### DATA LISTING

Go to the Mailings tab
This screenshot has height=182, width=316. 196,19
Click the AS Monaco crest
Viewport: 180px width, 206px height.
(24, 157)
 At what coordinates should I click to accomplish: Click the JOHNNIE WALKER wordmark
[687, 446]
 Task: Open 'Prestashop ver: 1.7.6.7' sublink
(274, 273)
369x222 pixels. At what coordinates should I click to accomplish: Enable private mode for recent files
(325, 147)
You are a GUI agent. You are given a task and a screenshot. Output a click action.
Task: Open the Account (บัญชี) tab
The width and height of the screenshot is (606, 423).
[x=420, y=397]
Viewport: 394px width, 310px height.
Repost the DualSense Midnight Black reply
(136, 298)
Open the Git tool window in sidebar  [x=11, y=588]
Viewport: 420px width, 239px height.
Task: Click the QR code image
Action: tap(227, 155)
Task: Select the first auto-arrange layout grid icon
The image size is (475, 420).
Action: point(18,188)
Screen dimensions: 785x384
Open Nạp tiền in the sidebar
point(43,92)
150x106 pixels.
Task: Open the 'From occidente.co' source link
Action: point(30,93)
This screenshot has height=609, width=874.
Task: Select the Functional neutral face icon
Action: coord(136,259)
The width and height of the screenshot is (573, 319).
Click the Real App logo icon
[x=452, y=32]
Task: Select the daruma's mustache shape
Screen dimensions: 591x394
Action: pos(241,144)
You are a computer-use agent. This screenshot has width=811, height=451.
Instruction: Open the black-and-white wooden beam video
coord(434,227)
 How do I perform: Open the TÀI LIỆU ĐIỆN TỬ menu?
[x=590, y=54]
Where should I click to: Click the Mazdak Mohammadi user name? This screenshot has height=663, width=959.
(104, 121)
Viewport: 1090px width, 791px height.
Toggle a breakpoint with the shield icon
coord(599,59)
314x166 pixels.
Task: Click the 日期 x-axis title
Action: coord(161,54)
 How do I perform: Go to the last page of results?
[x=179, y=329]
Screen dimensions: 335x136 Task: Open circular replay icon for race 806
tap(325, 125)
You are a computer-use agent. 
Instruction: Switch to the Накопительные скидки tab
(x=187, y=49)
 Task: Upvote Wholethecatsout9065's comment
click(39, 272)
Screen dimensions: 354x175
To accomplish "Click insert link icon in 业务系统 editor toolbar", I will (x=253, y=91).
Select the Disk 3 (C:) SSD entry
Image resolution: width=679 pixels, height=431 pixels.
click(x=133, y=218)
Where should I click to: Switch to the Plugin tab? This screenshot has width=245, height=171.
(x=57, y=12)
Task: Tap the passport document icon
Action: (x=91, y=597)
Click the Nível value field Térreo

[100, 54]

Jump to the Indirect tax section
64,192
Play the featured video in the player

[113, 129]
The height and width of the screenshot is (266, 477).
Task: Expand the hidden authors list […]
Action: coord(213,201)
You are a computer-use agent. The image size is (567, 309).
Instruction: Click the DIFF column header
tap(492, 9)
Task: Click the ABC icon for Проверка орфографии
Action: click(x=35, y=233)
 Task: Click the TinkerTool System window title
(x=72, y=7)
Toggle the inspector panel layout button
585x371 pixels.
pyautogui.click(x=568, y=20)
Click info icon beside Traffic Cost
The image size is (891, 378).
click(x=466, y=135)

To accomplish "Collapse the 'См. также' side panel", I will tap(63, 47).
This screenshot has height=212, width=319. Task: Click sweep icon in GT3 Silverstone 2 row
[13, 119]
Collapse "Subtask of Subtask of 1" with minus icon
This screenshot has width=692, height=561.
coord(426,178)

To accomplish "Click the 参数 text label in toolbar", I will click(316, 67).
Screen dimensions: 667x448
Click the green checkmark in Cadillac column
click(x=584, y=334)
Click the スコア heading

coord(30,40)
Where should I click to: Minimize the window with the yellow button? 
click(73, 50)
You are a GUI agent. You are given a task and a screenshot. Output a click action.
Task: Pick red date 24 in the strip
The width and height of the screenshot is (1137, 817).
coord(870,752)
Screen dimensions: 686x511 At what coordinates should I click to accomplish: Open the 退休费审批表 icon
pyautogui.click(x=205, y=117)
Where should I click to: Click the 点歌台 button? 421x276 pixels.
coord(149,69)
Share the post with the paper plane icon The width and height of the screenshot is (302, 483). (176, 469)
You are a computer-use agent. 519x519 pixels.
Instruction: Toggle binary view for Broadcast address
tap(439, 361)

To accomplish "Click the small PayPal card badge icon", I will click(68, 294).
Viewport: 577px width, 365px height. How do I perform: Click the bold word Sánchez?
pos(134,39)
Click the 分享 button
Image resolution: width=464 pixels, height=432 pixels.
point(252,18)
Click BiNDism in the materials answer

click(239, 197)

######

▸ **TASK PROMPT**: Repeat the material, keeping every word exactly as it is.

▸ **PROBLEM SOLUTION**:
Go to the Mailings tab
This screenshot has height=182, width=316. 196,19
Click the AS Monaco crest
Viewport: 180px width, 206px height.
(24, 157)
 At what coordinates should I click to accomplish: Click the JOHNNIE WALKER wordmark
[687, 446]
 Task: Open 'Prestashop ver: 1.7.6.7' sublink
(274, 273)
369x222 pixels. At what coordinates should I click to accomplish: Enable private mode for recent files
(325, 147)
You are a GUI agent. You are given a task and a screenshot. Output a click action.
Task: Open the Account (บัญชี) tab
The width and height of the screenshot is (606, 423).
[x=420, y=397]
Viewport: 394px width, 310px height.
Repost the DualSense Midnight Black reply
(136, 298)
Open the Git tool window in sidebar  [x=11, y=588]
Viewport: 420px width, 239px height.
Task: Click the QR code image
Action: tap(227, 155)
Task: Select the first auto-arrange layout grid icon
The image size is (475, 420).
Action: point(18,188)
Screen dimensions: 785x384
Open Nạp tiền in the sidebar
point(43,92)
150x106 pixels.
Task: Open the 'From occidente.co' source link
Action: point(30,93)
This screenshot has height=609, width=874.
Task: Select the Functional neutral face icon
Action: coord(136,259)
The width and height of the screenshot is (573, 319).
Click the Real App logo icon
[x=452, y=32]
Task: Select the daruma's mustache shape
Screen dimensions: 591x394
Action: pos(241,144)
You are a computer-use agent. This screenshot has width=811, height=451.
Instruction: Open the black-and-white wooden beam video
coord(434,227)
 How do I perform: Open the TÀI LIỆU ĐIỆN TỬ menu?
[x=590, y=54]
Where should I click to: Click the Mazdak Mohammadi user name? This screenshot has height=663, width=959.
(104, 121)
Viewport: 1090px width, 791px height.
Toggle a breakpoint with the shield icon
coord(599,59)
314x166 pixels.
Task: Click the 日期 x-axis title
Action: coord(161,54)
 How do I perform: Go to the last page of results?
[x=179, y=329]
Screen dimensions: 335x136 Task: Open circular replay icon for race 806
tap(325, 125)
You are a computer-use agent. 
Instruction: Switch to the Накопительные скидки tab
(x=187, y=49)
 Task: Upvote Wholethecatsout9065's comment
click(39, 272)
Screen dimensions: 354x175
To accomplish "Click insert link icon in 业务系统 editor toolbar", I will (x=253, y=91).
Select the Disk 3 (C:) SSD entry
Image resolution: width=679 pixels, height=431 pixels.
click(x=133, y=218)
Where should I click to: Switch to the Plugin tab? This screenshot has width=245, height=171.
(x=57, y=12)
Task: Tap the passport document icon
Action: (x=91, y=597)
Click the Nível value field Térreo

[100, 54]

Jump to the Indirect tax section
64,192
Play the featured video in the player

[113, 129]
The height and width of the screenshot is (266, 477).
Task: Expand the hidden authors list […]
Action: coord(213,201)
You are a computer-use agent. The image size is (567, 309).
Instruction: Click the DIFF column header
tap(492, 9)
Task: Click the ABC icon for Проверка орфографии
Action: click(x=35, y=233)
 Task: Click the TinkerTool System window title
(x=72, y=7)
Toggle the inspector panel layout button
585x371 pixels.
pyautogui.click(x=568, y=20)
Click info icon beside Traffic Cost
The image size is (891, 378).
click(x=466, y=135)

To accomplish "Collapse the 'См. также' side panel", I will tap(63, 47).
This screenshot has height=212, width=319. Task: Click sweep icon in GT3 Silverstone 2 row
[13, 119]
Collapse "Subtask of Subtask of 1" with minus icon
This screenshot has width=692, height=561.
coord(426,178)

To accomplish "Click the 参数 text label in toolbar", I will click(316, 67).
Screen dimensions: 667x448
Click the green checkmark in Cadillac column
click(x=584, y=334)
Click the スコア heading

coord(30,40)
Where should I click to: Minimize the window with the yellow button? 
click(73, 50)
You are a GUI agent. You are given a task and a screenshot. Output a click action.
Task: Pick red date 24 in the strip
The width and height of the screenshot is (1137, 817).
coord(870,752)
Screen dimensions: 686x511 At what coordinates should I click to accomplish: Open the 退休费审批表 icon
pyautogui.click(x=205, y=117)
Where should I click to: Click the 点歌台 button? 421x276 pixels.
coord(149,69)
Share the post with the paper plane icon The width and height of the screenshot is (302, 483). (176, 469)
You are a computer-use agent. 519x519 pixels.
Instruction: Toggle binary view for Broadcast address
tap(439, 361)

To accomplish "Click the small PayPal card badge icon", I will click(68, 294).
Viewport: 577px width, 365px height. How do I perform: Click the bold word Sánchez?
pos(134,39)
Click the 分享 button
Image resolution: width=464 pixels, height=432 pixels.
point(252,18)
Click BiNDism in the materials answer

click(239, 197)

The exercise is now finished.